I think this is only the start. For many years I have been hearing “internationals” saying, “Africa is the next big thing.” I’m in full agreement. Although Africa as a continent has been building momentum in the international scene, the recognition and exposure for artists was not there in the past. Looking back, we have so many great African masters that have influenced the world – Ben Enwonwu from Nigeria with his paintings, Dumile Feni’s sculptures and drawings, Esther Mahlangu… These are just three of many.

What is your definition of contemporary African art?

Artists dealing with the cultural and institutional dynamics of the African continent, those who are creating interesting, questioning works. Every African country is unique, and you can see this in their respective artist’s works.

How would you advise someone to start collecting art?
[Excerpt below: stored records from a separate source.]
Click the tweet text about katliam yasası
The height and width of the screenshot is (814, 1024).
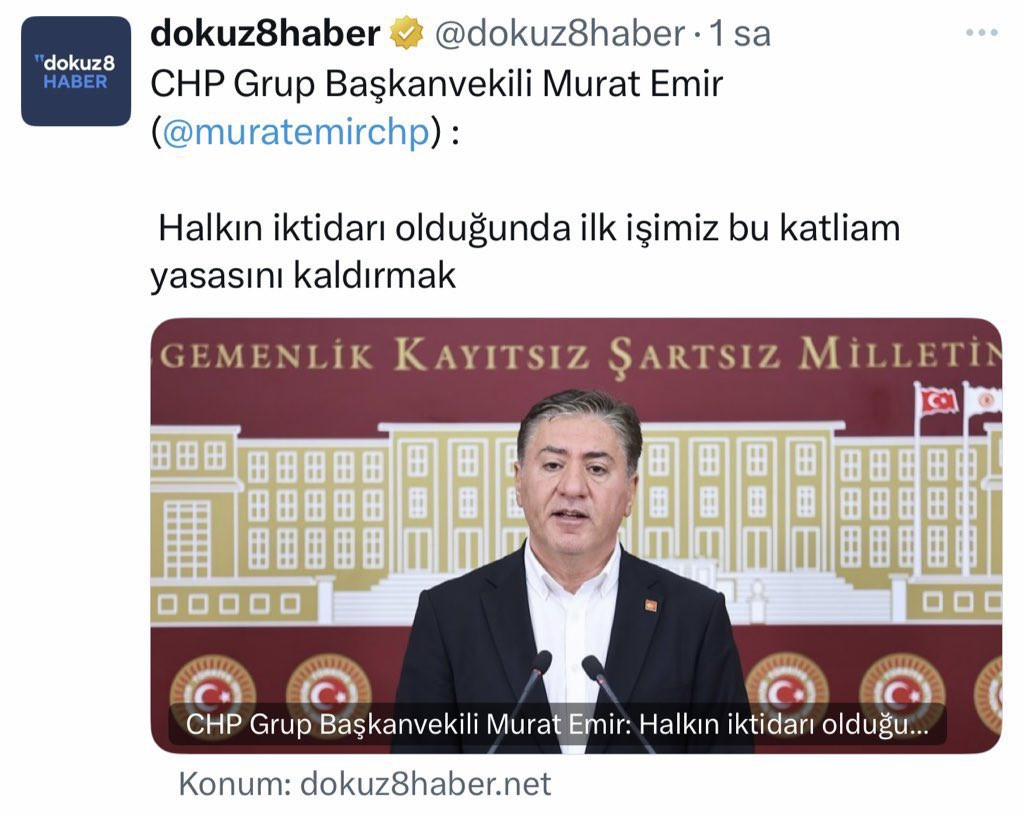525,252
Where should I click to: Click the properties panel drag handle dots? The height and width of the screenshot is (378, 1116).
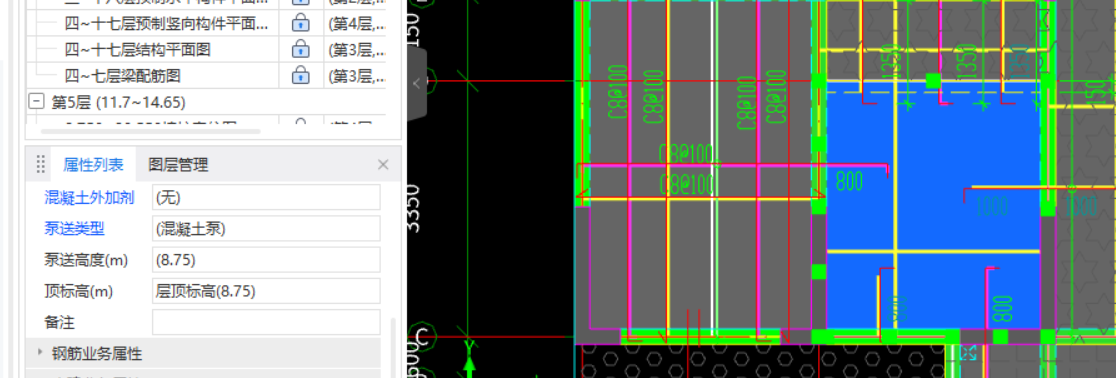[41, 165]
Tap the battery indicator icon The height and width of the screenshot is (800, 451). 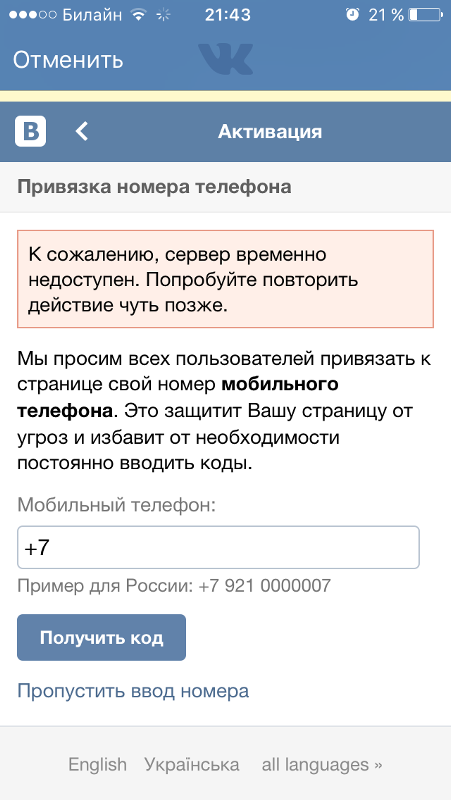pos(426,15)
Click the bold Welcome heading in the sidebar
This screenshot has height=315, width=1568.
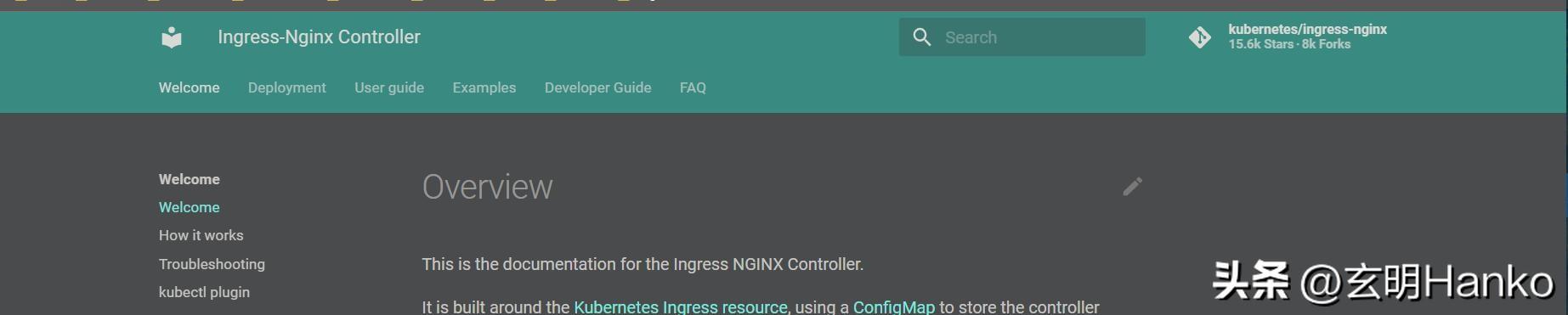[189, 179]
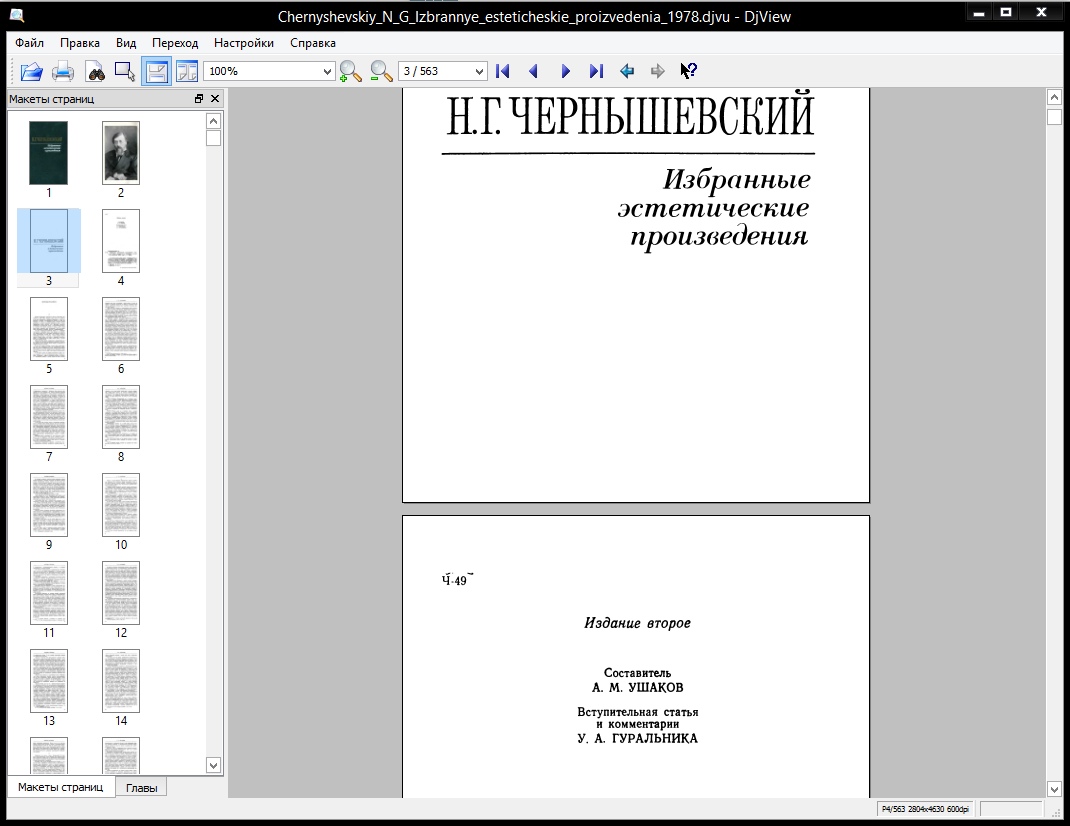Go to the previous page arrow
The height and width of the screenshot is (826, 1070).
(x=533, y=71)
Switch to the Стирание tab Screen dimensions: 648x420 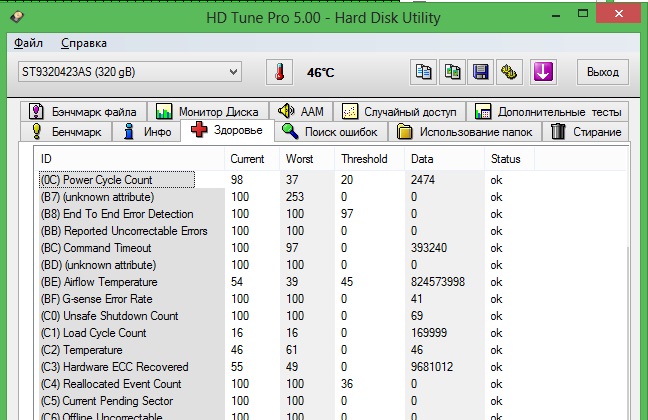(586, 132)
There are amazing young artists taking part in shows all over the country. It’s best to get out there and go to openings, walkabouts and open studios. You want to research the artist and his or her works, then acquire works based on knowledge – analysis followed by emotion.

Artists on Igsaan’s radar: Beninese-Belgian photographer Fabrice Monteiro, Florine Demosthene from Haiti and Maurice Mbikayi from the DRC.


Lindi Brownell Meiring, VISI online editor and avid art collector


Lindi, her husband Niel Meiring and their pet bunny Matisse with Paul Senyol’s All Your Billows (below) and Ocean’s End (hanging on the wall) at Salon Ninety One in Gardens, Cape Town.

Do you think art is guided by trends in a similar way to design?

To me, art is timeless. Sometimes it’s difficult to differentiate between a work painted in 1964 and a piece finished a couple of months ago. Artists may follow trends in terms of colour or media, but in my opinion, subject matter remains subjective and free from having to follow trends.

What does contemporary South African art mean to you? And what do you think is the most exciting thing about local art right now?

Contemporary South African art covers decades of so many styles. It’s Jürgen Schadeberg’s photographs, Michael Taylor’s paintings, Nicholas Hlobo’s sculptural installations. There has always been and will always be so much talent in this country, and it’s something that should be continuously celebrated.

How did you start your art collection? And how would you advise others to start in the current art climate?

The prices that come with investing in established artists often put first-time buyers off. It shouldn’t. The first artwork I bought was a Sarah Pratt original for R1 750. I look at it and appreciate it every day. When buying a piece, it needs to be something that will make you want to take a minute, to just stop for a moment and admire something that really speaks to you. That’s what my collection does for me.

Artists on Lindi’s radar: Paul Senyol, Kirsten Sims, Mohau Modisakeng, Claudia Liebenberg, Zarah Cassim, Adrie le Roux, Mia Chaplin, Kirsten Beets and Victoria Verbaan.